Après plusieurs semaines d’absence à l’antenne, Un dimanche à la campagne a signé son retour sur France 2 avec un nouveau numéro ce 26 avril 2026. Cette fois-ci, Frédéric Lopez a reçu l’animatrice Anne-Élisabeth Lemoine, l’artiste Gilbert Montagné et l’humoriste Paul de Saint Sernin. Et comme à l’accoutumée, les invités sont revenus sur les moments marquants de leur vie personnelle et de leur parcours professionnel.
La présentatrice emblématique de C à vous, sur France 5, n’a pas fait exception. En effet, elle s’est prêtée au jeu des révélations face à ses interlocuteurs. À cette occasion, l’épouse de l’architecte Philippe Coelho a fait des confidences touchantes sur son enfance.
Anne-Élisabeth Lemoine raconte son enfance auprès de son grand-père
À l’instar des deux autres invités, la maman d’Arthur et Vasco est revenue avec émotion sur son parcours professionnel. L’invitée de Frédéric Lopez, qui a failli refuser de venir, a aussi évoqué avec sincérité sa vie privée. Ainsi, elle est revenue sur son enfance au sein d’une grande famille. En effet, elle est issue d’une fratrie de sept enfants.

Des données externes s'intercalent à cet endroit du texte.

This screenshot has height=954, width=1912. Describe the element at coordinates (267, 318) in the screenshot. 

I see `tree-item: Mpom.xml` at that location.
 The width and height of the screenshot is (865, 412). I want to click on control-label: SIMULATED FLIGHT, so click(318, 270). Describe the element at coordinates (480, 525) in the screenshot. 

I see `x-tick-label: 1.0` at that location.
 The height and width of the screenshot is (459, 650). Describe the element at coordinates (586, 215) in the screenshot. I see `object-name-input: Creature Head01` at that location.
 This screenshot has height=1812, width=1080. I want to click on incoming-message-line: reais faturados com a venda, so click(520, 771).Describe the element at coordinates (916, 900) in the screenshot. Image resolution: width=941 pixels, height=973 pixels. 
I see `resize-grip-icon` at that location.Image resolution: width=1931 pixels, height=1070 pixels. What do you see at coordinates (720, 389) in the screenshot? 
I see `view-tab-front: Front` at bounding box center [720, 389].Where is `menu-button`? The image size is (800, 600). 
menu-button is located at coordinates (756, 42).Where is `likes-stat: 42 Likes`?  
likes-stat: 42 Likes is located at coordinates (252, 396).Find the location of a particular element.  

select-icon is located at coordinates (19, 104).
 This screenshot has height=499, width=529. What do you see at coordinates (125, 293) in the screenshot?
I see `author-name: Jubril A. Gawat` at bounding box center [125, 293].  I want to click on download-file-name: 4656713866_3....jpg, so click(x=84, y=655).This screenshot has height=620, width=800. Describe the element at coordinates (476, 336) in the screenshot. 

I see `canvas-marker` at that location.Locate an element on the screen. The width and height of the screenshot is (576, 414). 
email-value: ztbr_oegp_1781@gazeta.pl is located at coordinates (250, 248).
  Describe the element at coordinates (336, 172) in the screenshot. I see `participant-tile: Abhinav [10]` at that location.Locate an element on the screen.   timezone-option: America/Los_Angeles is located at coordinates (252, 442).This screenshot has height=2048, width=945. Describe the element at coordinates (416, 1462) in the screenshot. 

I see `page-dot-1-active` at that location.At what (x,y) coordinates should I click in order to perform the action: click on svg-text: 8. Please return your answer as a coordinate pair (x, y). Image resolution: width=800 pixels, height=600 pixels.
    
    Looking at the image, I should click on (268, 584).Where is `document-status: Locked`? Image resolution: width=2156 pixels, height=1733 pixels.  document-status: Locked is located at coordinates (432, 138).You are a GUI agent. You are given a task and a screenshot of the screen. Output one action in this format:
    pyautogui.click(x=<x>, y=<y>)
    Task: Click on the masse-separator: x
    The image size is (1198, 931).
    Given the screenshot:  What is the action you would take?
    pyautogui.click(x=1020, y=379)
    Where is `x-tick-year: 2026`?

Anne-Élisabeth Lemoine a notamment parlé de son grand-père, qui était évidemment le chef de clan. Le présentateur d’Un dimanche à la campagne a souligné que ce dernier se montrait réservé, peu expressif, mais très présent au quotidien.
Ce à quoi l’animatrice de 55 ans a répondu : "Mais à l'époque, tu sais, c'est un peu ce que tu disais : 'Maman était sévère parce qu'elle devait s'occuper de ses sept enfants et bosser en même temps'. Ben mon grand-père, il avait 11 enfants et 43 petits-enfants".
Et de poursuivre :
Ben mon grand-père, il avait 11 enfants et 43 petits-enfants. Donc il n'avait pas le temps de s'amuser à se mettre à hauteur de tes yeux et à demander la couleur de ton émotion. Il avait autre chose à faire, quoi. Tu vois, il ne connaissait même pas nos prénoms si tu veux, donc il nous aimait fort, fort, et on l'aimait fort, fort, mais c'était un concept abstrait, mon grand-père. C'était un monsieur avec lequel il ne fallait pas faire chier, quoi.
"On est très pudiques"
Dans la foulée, Frédéric Lopez a interrogé Paul de Saint Sernin sur le rapport affectif qui aurait existé pendant son enfance. "Non, pas du tout, mais je ne vous surprends pas. Je pense que ça ressemble peut-être à la tienne, Anne-Elisabeth", confie-t-il. Et à l’intéressée d’ajouter : "On ne s'embrasse pas des masses. On ne se dit pas des masses 'je t'aime', mais on pense pareil. On est très pudiques, dans ces familles".
Des confidences sincères et touchantes.